Go through the records and report each line holding the string "computer".

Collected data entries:
::::::::::
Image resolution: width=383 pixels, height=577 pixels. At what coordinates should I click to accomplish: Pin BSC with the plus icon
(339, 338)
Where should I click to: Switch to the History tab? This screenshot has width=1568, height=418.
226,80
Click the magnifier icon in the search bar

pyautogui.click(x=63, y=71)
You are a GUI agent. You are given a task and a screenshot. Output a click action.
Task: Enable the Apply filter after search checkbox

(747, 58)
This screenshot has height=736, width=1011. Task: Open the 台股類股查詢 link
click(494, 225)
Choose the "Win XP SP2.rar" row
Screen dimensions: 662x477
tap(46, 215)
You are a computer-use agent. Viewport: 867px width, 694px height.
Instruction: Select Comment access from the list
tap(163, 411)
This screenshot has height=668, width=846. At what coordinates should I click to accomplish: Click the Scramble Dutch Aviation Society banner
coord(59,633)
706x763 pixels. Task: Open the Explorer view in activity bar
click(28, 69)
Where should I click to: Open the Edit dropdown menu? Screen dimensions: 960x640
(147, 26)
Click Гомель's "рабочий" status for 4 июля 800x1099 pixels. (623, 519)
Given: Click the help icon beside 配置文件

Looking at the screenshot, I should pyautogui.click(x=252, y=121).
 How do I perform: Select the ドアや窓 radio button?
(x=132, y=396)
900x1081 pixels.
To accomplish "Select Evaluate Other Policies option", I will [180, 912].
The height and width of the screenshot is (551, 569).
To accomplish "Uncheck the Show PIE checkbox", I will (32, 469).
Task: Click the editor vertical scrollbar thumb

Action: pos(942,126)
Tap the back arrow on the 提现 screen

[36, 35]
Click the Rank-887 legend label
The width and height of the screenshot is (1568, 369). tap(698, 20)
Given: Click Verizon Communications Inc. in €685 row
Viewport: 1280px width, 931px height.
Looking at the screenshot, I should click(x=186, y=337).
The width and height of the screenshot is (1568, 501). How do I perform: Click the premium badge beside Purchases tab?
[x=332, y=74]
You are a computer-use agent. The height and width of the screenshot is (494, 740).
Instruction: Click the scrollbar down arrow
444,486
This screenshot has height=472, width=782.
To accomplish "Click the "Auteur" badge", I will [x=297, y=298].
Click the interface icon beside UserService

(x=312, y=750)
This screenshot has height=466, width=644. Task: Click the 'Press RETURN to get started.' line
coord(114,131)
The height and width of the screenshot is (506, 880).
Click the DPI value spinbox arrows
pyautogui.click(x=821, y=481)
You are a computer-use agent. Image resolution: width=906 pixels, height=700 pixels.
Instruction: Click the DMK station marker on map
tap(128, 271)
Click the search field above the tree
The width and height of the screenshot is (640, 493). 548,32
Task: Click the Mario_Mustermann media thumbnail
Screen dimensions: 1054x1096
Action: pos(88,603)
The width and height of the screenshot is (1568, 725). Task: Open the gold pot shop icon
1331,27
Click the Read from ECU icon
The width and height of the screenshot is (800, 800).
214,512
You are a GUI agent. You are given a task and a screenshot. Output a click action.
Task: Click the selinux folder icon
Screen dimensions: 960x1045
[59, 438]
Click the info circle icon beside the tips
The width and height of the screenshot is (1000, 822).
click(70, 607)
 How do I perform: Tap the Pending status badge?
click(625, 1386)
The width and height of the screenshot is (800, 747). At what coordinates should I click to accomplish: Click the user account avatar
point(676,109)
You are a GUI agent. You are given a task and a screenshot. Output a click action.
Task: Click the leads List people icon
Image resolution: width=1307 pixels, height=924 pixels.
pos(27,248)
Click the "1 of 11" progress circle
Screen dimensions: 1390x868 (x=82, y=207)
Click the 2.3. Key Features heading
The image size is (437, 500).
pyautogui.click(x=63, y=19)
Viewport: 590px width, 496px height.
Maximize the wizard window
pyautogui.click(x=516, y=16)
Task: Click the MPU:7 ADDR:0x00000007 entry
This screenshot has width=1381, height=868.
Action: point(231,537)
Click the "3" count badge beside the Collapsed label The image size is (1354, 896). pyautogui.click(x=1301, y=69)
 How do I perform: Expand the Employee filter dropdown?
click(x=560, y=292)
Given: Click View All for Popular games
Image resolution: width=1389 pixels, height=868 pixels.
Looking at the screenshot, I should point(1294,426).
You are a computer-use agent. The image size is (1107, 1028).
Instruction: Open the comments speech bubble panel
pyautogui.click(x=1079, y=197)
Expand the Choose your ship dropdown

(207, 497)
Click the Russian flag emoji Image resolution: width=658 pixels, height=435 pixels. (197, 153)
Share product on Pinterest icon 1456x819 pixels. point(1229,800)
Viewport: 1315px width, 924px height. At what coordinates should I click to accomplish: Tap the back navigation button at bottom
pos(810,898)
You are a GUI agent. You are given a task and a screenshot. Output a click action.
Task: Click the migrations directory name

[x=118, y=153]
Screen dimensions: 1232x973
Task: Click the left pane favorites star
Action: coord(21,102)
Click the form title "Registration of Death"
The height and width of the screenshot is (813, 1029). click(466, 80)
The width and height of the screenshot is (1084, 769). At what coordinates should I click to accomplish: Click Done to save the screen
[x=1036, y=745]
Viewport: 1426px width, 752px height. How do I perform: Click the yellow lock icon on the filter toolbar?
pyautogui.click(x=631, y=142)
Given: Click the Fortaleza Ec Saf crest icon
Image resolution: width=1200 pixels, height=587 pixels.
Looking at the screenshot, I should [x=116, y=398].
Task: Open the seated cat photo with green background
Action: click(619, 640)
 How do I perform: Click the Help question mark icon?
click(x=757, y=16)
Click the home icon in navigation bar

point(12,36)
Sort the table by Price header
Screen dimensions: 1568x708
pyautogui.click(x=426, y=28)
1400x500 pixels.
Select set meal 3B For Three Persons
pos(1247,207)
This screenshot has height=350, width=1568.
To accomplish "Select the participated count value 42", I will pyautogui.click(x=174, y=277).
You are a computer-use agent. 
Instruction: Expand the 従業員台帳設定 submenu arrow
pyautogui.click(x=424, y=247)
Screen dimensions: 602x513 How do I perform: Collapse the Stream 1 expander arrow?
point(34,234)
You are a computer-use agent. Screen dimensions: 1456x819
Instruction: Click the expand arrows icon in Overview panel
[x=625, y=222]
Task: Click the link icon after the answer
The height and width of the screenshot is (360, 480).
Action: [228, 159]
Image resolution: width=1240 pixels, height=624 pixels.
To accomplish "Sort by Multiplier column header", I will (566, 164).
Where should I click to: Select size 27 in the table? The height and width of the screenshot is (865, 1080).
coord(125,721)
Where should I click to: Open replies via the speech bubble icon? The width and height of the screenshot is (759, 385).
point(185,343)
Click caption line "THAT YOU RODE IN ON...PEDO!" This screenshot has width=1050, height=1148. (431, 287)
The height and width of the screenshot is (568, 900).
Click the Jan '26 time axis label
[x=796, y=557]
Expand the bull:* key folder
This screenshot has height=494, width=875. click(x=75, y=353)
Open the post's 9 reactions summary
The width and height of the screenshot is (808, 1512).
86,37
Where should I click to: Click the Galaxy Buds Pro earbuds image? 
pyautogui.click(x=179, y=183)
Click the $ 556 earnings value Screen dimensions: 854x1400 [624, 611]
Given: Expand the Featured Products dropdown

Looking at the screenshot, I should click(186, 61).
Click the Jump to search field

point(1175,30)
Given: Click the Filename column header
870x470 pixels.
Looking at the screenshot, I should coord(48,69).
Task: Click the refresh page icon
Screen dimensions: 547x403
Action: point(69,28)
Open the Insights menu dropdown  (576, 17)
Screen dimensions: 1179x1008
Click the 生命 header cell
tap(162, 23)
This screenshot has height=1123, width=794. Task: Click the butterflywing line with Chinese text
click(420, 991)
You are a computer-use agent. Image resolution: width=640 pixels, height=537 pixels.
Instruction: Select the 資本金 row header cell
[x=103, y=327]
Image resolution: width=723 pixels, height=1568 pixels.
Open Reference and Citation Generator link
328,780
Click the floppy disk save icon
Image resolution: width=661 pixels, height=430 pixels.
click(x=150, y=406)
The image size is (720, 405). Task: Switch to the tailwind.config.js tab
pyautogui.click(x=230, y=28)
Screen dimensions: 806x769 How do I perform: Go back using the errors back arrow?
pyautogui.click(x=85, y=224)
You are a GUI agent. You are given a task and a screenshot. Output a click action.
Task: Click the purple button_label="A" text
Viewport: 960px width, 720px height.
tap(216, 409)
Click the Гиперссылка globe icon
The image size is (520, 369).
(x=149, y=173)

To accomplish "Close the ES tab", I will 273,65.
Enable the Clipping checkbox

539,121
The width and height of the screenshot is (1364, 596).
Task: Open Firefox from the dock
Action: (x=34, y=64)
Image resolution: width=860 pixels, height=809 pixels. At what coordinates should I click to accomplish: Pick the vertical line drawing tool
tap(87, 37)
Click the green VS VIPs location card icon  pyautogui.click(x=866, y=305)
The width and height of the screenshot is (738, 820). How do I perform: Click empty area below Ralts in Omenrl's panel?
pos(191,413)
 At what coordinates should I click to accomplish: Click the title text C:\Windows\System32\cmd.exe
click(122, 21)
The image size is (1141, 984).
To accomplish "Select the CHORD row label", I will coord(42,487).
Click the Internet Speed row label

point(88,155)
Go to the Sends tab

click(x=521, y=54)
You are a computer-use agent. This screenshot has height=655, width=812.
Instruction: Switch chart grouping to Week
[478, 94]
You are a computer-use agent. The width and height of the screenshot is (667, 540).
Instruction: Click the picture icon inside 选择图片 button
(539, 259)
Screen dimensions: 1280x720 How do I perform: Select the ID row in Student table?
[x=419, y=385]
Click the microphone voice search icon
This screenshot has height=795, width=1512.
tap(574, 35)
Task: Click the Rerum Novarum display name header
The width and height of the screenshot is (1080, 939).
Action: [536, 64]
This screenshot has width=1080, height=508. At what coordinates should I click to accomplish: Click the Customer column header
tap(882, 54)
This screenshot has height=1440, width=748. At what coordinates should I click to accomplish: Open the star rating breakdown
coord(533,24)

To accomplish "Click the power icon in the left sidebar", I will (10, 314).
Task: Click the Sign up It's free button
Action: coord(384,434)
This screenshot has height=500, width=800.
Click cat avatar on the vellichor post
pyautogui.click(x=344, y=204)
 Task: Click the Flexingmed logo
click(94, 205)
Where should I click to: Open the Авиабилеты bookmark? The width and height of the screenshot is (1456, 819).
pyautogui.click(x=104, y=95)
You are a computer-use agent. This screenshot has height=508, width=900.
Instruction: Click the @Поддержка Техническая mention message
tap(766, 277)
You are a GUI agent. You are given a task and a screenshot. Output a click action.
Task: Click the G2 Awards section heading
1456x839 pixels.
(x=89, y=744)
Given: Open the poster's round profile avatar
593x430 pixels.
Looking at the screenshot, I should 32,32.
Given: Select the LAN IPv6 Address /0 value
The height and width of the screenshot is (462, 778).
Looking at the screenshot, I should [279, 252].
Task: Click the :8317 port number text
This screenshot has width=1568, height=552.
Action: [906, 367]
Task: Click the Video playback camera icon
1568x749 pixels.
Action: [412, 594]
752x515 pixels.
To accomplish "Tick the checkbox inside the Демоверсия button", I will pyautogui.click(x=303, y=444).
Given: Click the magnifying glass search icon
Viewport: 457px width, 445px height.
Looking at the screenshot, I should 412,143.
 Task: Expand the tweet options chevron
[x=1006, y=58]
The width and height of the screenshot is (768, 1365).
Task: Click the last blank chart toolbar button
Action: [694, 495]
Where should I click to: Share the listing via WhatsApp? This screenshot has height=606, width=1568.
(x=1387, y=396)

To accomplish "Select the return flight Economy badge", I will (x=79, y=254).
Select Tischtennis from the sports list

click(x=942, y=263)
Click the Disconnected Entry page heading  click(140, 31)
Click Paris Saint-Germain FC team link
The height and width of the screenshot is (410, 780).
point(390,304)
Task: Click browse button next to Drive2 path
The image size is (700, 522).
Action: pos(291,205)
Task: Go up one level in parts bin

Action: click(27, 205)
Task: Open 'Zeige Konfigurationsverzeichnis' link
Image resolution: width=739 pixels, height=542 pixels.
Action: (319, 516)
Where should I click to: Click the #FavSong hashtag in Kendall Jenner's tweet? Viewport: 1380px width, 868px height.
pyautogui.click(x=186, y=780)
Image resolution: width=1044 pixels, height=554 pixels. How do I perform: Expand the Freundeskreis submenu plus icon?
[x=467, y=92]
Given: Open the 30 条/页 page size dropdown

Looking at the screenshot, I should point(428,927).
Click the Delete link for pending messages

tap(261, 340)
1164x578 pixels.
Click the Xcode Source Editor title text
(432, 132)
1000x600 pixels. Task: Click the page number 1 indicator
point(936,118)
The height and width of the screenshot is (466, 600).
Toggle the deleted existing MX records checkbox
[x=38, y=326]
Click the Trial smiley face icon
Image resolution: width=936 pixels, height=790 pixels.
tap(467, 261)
::::::::::
SOLUTION TO THIS EXERCISE —
You are a computer-use agent. Viewport: 867px width, 694px height.
You are a computer-use agent. The height and width of the screenshot is (494, 740).
You are a computer-use agent. Image resolution: width=906 pixels, height=700 pixels.
You are a computer-use agent. The image size is (1107, 1028).
You are a computer-use agent. 
You are a computer-use agent. Screen dimensions: 1456x819
You are a computer-use agent. Image resolution: width=640 pixels, height=537 pixels.
You are a computer-use agent. This screenshot has height=655, width=812.
You are a computer-use agent. The width and height of the screenshot is (667, 540).
You are a computer-use agent. This screenshot has height=508, width=900.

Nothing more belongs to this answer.